#### WHAT THE TASK ASKS:
Go through the data line by line. Copy each one holding the string "screenshot".

#### DATASET ENTRIES:
------

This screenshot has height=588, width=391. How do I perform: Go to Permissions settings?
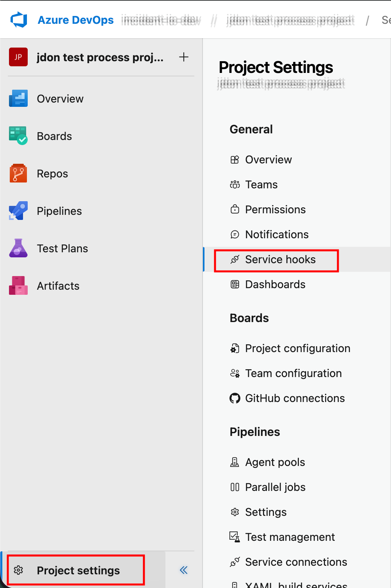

------

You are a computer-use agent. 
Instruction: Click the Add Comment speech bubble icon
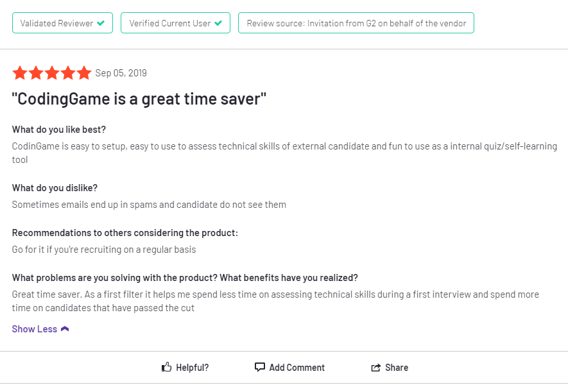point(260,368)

------

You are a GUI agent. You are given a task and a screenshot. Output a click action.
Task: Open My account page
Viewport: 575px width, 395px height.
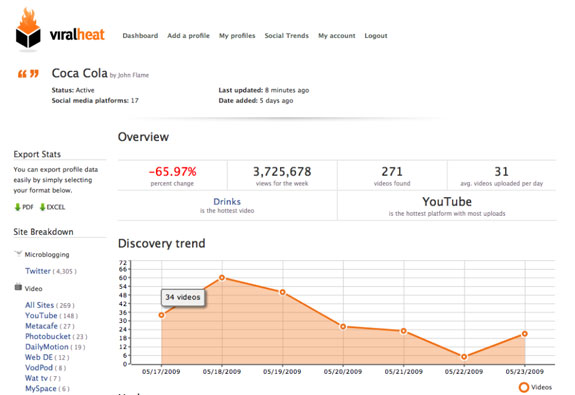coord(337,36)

------

#### ANSWER BOX:
This screenshot has height=588, width=391. How do I perform: Go to Permissions settings?
You are a GUI agent. You are given a task and a screenshot. Output a click action.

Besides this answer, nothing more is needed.